Os sapatos de meu pai
O dia começou
completamente sexta-feira, pensei enquanto levava o saco de lixo para a
calçada. Um céu úmido chuviscava irritação sobre a cidade indefesa e fria,
obrigando-me a proteger o rosto do vento molhado e escolher o lugar onde punha
os pés. As lojas vizinhas também levantavam suas portas onduladas. Minha rotina
dos dias pares, nossa escala entre as balconistas.
A três passos do
poste, junto ao qual deixaria minha carga, dois sapatos largos e sujos,
tamanhos, o direito esfregando-se na guia para se livrar do barro. Meu sangue
parou e todo meu corpo também. Só meus olhos mantinham alguma vida, mas não
ousavam subir além de dois palmos das pernas. O medo grudava-me no céu da boca
um gosto indeciso entre o morno e o frio. Qualquer coisa amarga em uma colher:
toma, minha filha, vai te fazer bem. Eram os sapatos de meu pai. Por tudo que
sei dele, eram os sapatos de meu pai.
Já não sei se o que me
resta dele, de meu pai, são reminiscências minhas, situações que eu mesma vivi,
ou são as lembranças de minha mãe, casos que ela me contava com olhos
brilhantes, muitas vezes de lágrimas, outras vezes de pura paixão.
Paralisada no meio do
caminho, não conseguia desgrudar os olhos daquele sapato embarrado
esfregando-se na aguda quina da guia. A garoa apertava, mais densa, e um
pequeno córrego escorria pelo meio-fio. Quase alegre. A poucos metros abaixo,
entretanto, sem nenhuma resistência, despejava-se na boca-de-lobo e sumia da
face escura da sexta-feira. Lá
embaixo.
Entre sombras e
silêncios, nossas horas sempre passaram muito lentas. À noite, principalmente,
tínhamos apenas uma à outra para suportar o tempo, quando a televisão não nos pudesse ajudar. Um belo homem, ela me
dizia depois de um suspiro. A imagem que dele guardo é de um homem alto como
uma árvore, testa larga e olhos castanhos muito vivos. Um rosto liso, de beleza
quase feminina. Renovei durante muitos anos essa imagem na foto que minha mãe
mantinha escondida e que talvez ainda mantenha. Nunca mais a vi. Não que ela
tenha mudado o esconderijo, mas porque finalmente desisti de esperá-lo.
Ele chegava com os
bolsos cheios de balas. Não era longe, a farmácia, e ele enchia os bolsos do
jaleco branco no supermercado que ficava em seu caminho. Era assim que chegava.
E me botava no colo para ver-me descascando as balas com meus dedos aprendizes.
Ria muito, então, como se estivesse muito feliz. Ele tinha um sorriso de seu
tamanho. Impossível imaginar que um dia não quisesse mais esperar o almoço
comigo sentada em seu colo. Desde esse dia, uma das caixas do supermercado não
apareceu mais em seu posto de trabalho. Só muito mais tarde, minha filha, muito
mais tarde. Minha mãe só percebeu a ausência daquela moça muito mais tarde.
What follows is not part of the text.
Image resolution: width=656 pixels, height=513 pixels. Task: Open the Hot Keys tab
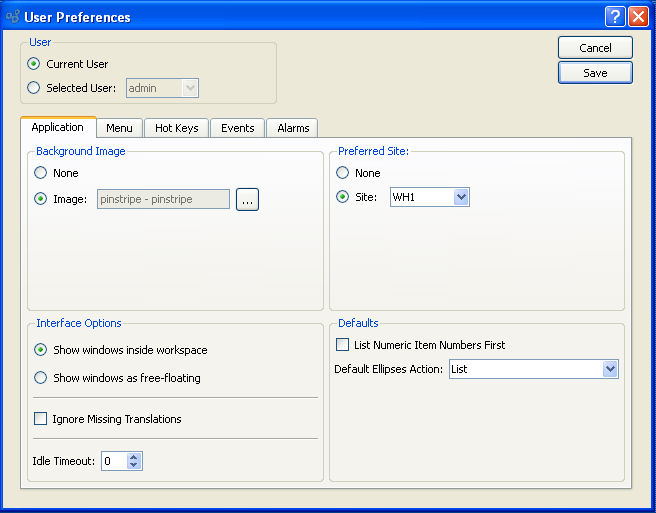[177, 128]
Como se aquilo fosse um acidente, uma situação provisória. Até hoje me parece
que ela pensa assim.
Por muitos anos meu
pai foi apenas um homem de jaleco branco. Até o momento em que descobri uma
fotografia escondida por baixo de papéis velhos no fundo de uma gaveta da
cômoda. Alguns lugares da casa me impunham medo e respeito, eram santuários que
não se podia profanar. Havia verdades interditas, segredos que era melhorar
ignorar. Guardei com cuidado a foto no mesmo lugar onde a descobrira. Daí em
diante, ele passou a ser personagem de uma paisagem com árvores e alguns
canteiros de rosas, como na orla de algum parque.
Quando via minha mãe
perdida em seu olhar distante, dependurada e sozinha, sentia medo de que também
ela não encontrasse mais o caminho de volta. Então grudava-me em sua mão.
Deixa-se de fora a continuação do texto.